The issuers, in Eleveld’s view, are lagging behind those other two parties. “Issuers basically err on the side of caution and shut down any transaction” that looks suspicious. That means a lost transaction for the merchant and lost revenue for the card network.
That doesn’t mean the situation is hopeless, of course.
“The card networks themselves, they understand that if they don’t innovate, someone else will,” he said. That holds especially true as PSD2 in Europe and other initiatives seek to encourage FinTech and payments innovation, at least over the long term. “Issuers don’t have a lot of incentive to innovate, because there’s not an immediate feedback loop for them,” Eleveld added, saying that “if a couple of big issuers get on board, I think others will as well. That’s the tricky thing. You have some ‘chicken and egg’ going on here.”
Other potential tools that could favor merchants and payment service providers include handling authorization and verification at check-in instead of checkout, as both Amazon and PayPal have shown how to do.
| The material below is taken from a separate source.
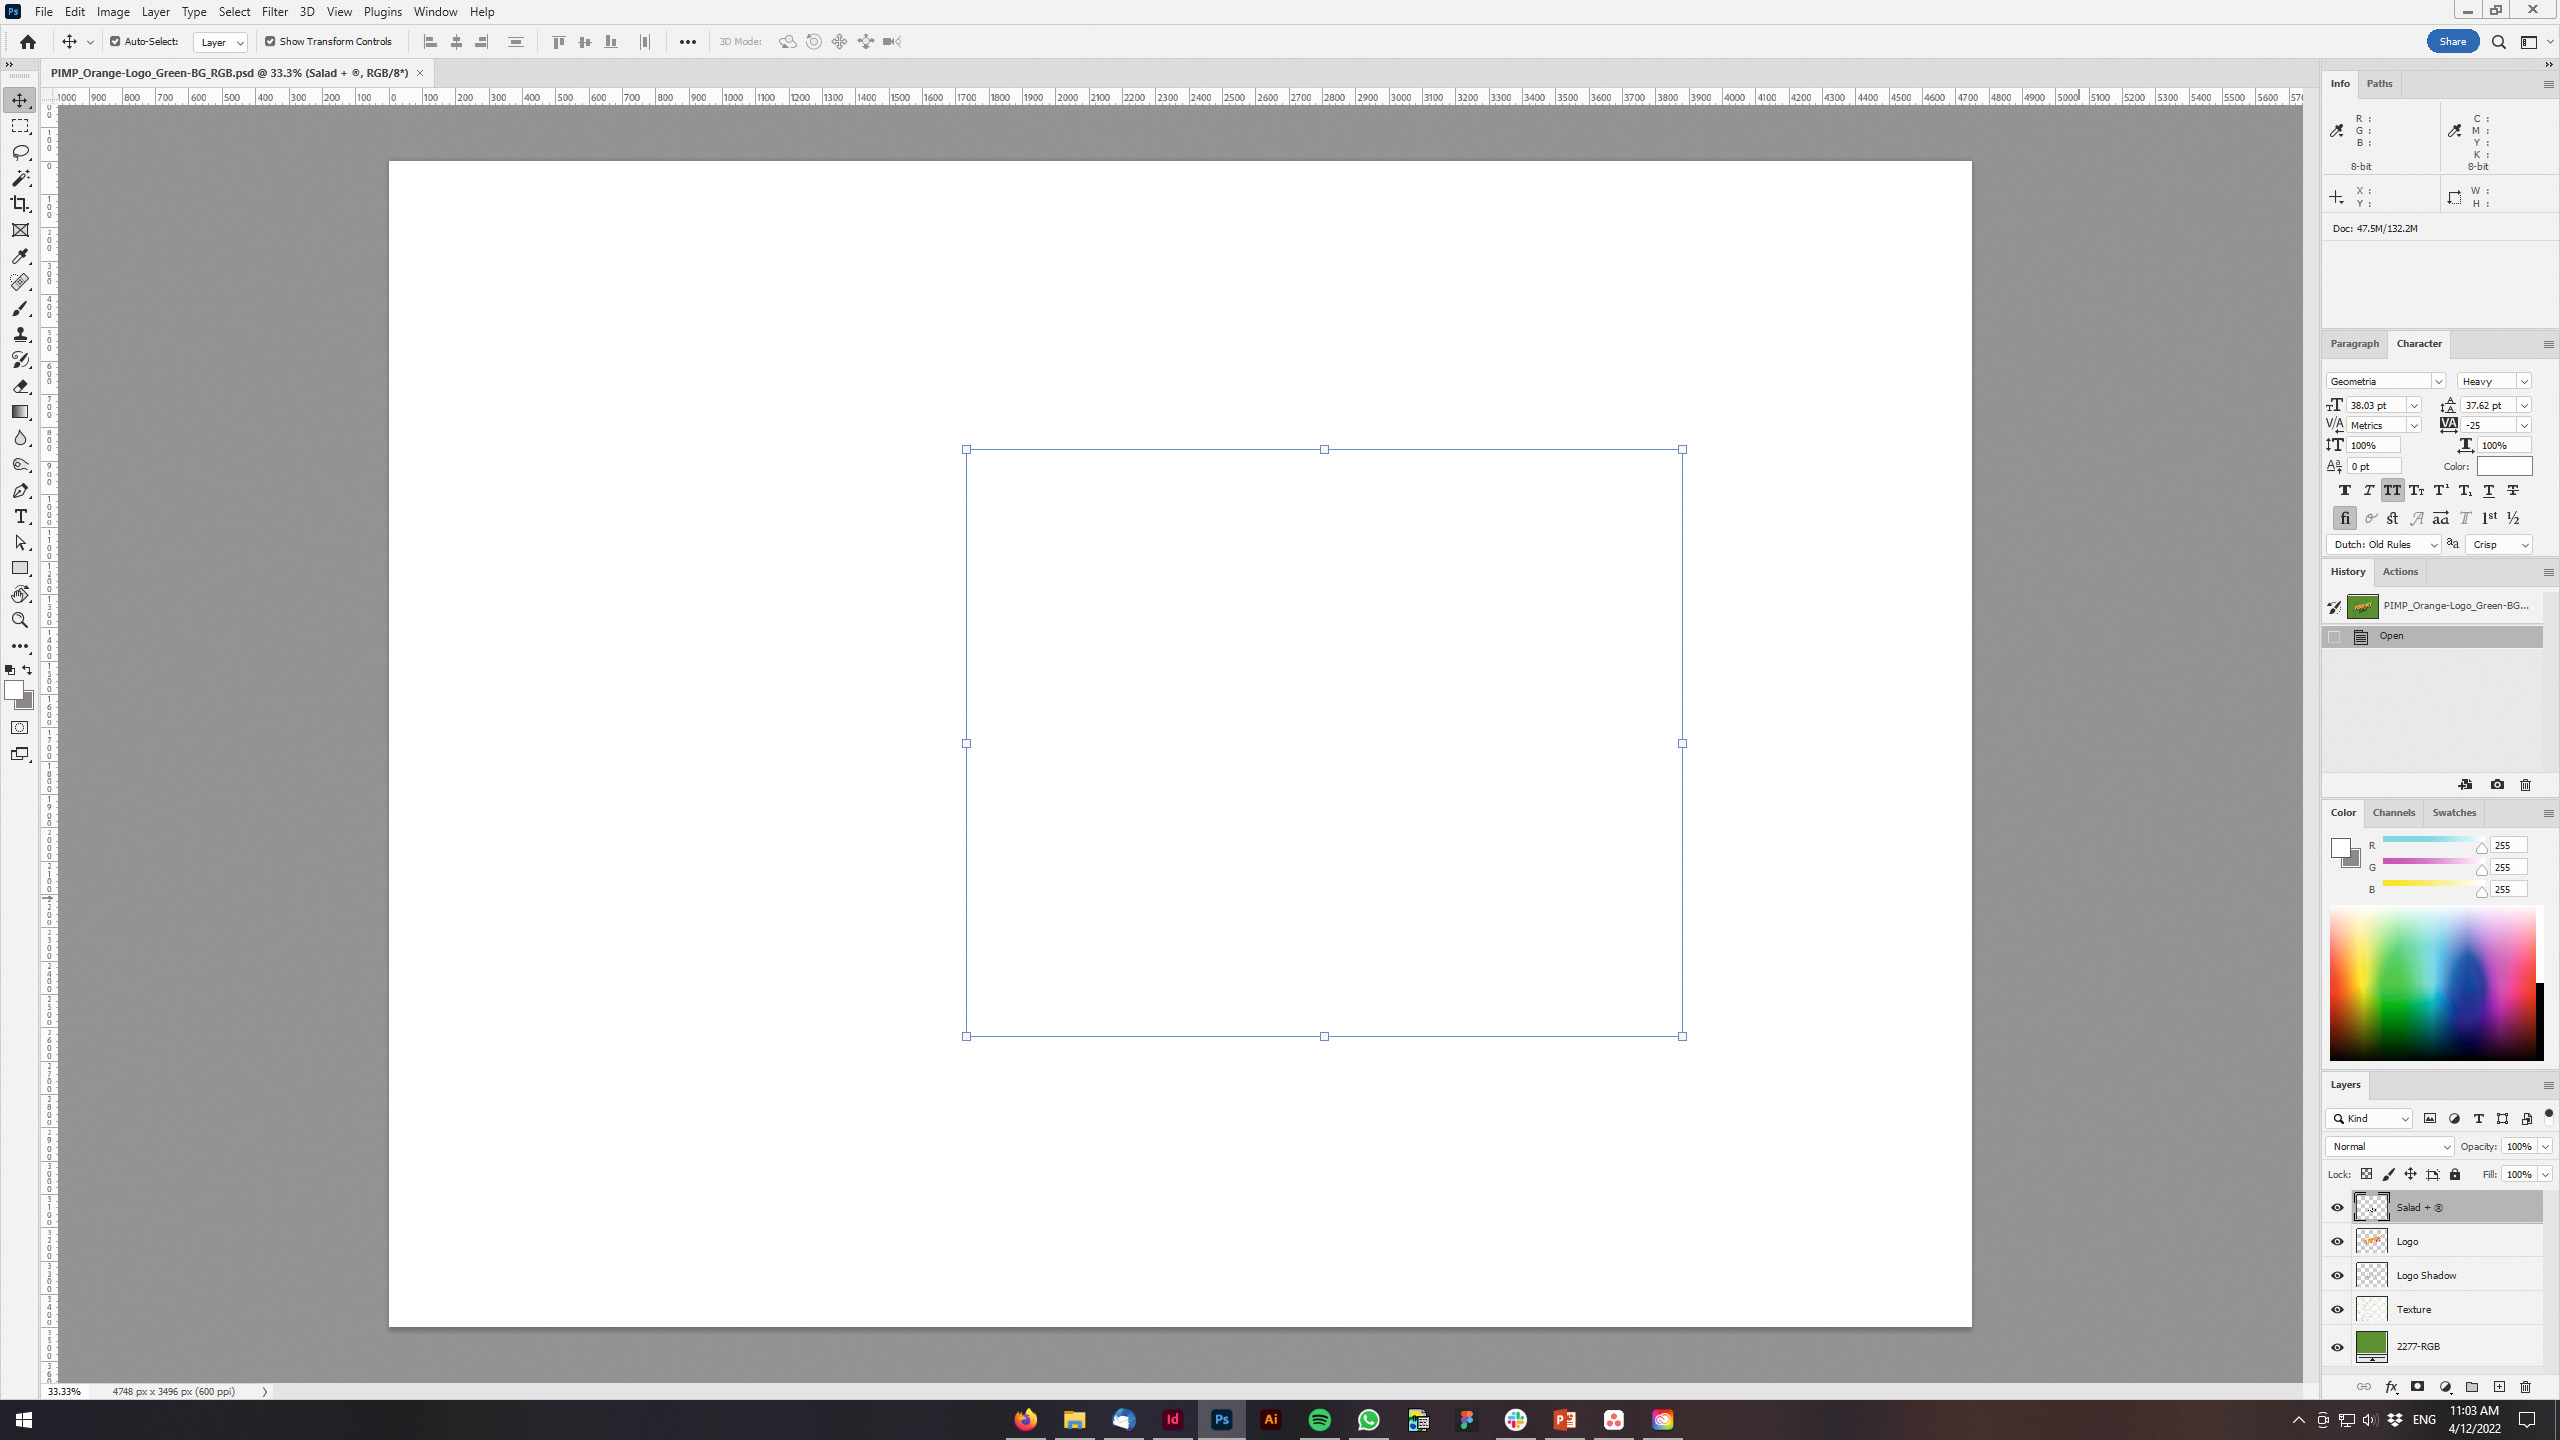Open the Normal blend mode dropdown
Screen dimensions: 2560x1440
coord(2389,1147)
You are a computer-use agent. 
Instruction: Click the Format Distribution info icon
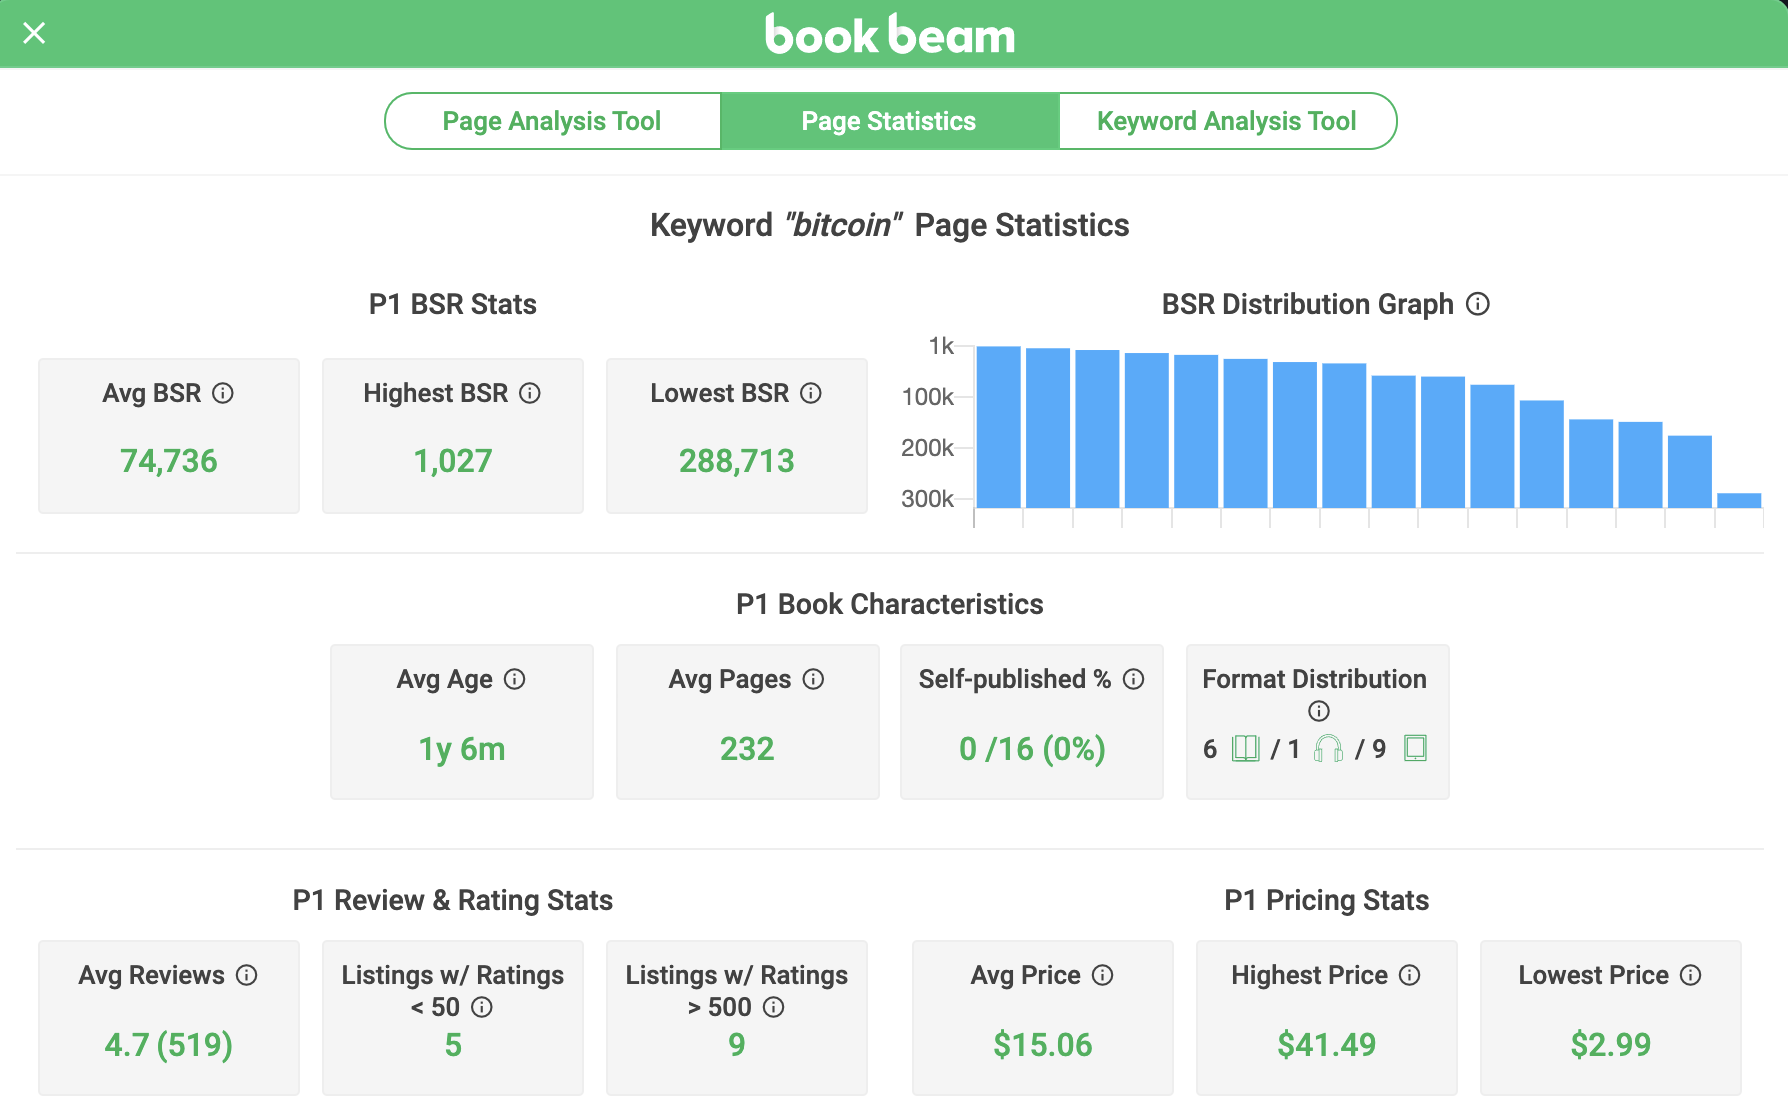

That can serve to balance consumer convenience with more security. While a consumer browses an eCommerce site or marketplace, the information given during check-in is verified on the back end to make sure that person is legitimate.
“Where this breaks down,” Eleveld said, “is using sign-ins from Google and Facebook. It’s hard to imagine consumers feeling comfortable giving those companies access to payments information.”
It’s always a high-stakes race between the lawful and the lawless, and right now, one can be forgiven for thinking the criminals are in charge. However, it doesn’t have to be that way. At the least, legitimate businesses, with determination and skill, can gain more than a few steps on fraudsters and make this golden time a little less lucrative.